Warum allein fliegen, wenn’s zu zweit mehr Spaß macht? Was viele Piloten bedenkenlos praktizieren, birgt juristische Fallstricke – wenn mal etwas schief läuft und keine Abmachung getroffen wurde

Von Redaktion

Frage an Dr. Roland Winkler zum Thema Mietsharing:

Seit vielen Jahren bin ich mit einem Fliegerkameraden befreundet. Wir haben beide den PPL-A und ungefähr die gleiche Flugerfahrung. Beim Fliegen wechseln wir uns ab, allerdings kann es auch sein, dass einer alle Legs übernimmt. Das entscheiden wir immer kurz vorher. Wir haben auch nicht festgelegt, wer von uns die Maschine mietet. Das letzte Mal habe ich beim Vercharterer angerufen und erklärt, dass ich mal wieder mit meinem Freund in die Luft  möchte und daher das Flugzeug für uns beide brauche. Natürlich haben wir beide einen Grundchartervertrag. Der Vermieter verlangt auch meistens, dass wir nach der Scheinverlängerung eine Fotokopie zu seinen Akten geben.

Später habe ich dann gemerkt, dass als Mieter nur ich eingetragen war. Dem habe ich aber keine Bedeutung beigemessen, weil mein Vercharterer ja wusste, dass ich wieder mit meinem Freund fliege. Wenn wir dann die Maschine zurückgeben, teilen wir dem Vercharterer mit, wer welche Zeiten geflogen ist, und er schreibt dann gesonderte Rechnungen. Aber wie ist eigentlich die Rechtslage? Kann es sein, dass ich am Ende für etwas bezahlen muss, was mein Freund verbockt hat?

▶ [DEINE AUFGABE A] Welche Sätze im Text zum Mietsharing enden mit einem Fragezeichen? Nenne alle.
▶ [DEINE AUFGABE B] Kannst du den Text zum Mietsharing im Anschluss an seinen letzten Satz fortsetzen?

▶ [VORLIEGENDE ANGABEN]
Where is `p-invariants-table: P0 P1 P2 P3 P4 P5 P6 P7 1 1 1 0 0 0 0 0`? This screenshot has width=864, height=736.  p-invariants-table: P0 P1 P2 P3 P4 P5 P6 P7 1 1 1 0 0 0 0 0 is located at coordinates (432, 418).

▶ [DEINE ANTWORT A]
- Warum allein fliegen, wenn’s zu zweit mehr Spaß macht?
- Aber wie ist eigentlich die Rechtslage?
- Kann es sein, dass ich am Ende für etwas bezahlen muss, was mein Freund verbockt hat?

▶ [DEINE ANTWORT B]
Dr. Roland Winkler antwortete

Sie sprechen ein heikles Thema an, bei dem es um sehr viel Geld gehen kann. Schlimmstenfalls kann es dazu kommen, dass ein Gericht Sie als Gesamtschuldner verurteilt, weil es in Ihrer gemeinsamen fliegerischen Betätigung eine Gesellschaft bürgerlichen Rechts sieht. Denn schließlich haben Sie sich zu einem gemeinsamen Zweck zusammengeschlossen – nämlich Fliegen, und Sie erbringen Teilleistungen, wenn der eine den Hin- und der andere den Rückflug übernimmt. Auch wenn eine solche krasse Auslegung in zweiter Instanz korrigiert werden kann, müssen Sie den Prozess bis dahin erstmal durchhalten. In Ihrem Fall ist es am wichtigsten, klare Absprachen zu treffen – und zwar nicht nur zwischen Ihnen und Ihrem Freund, sondern vor allem mit Ihrem Vercharterer.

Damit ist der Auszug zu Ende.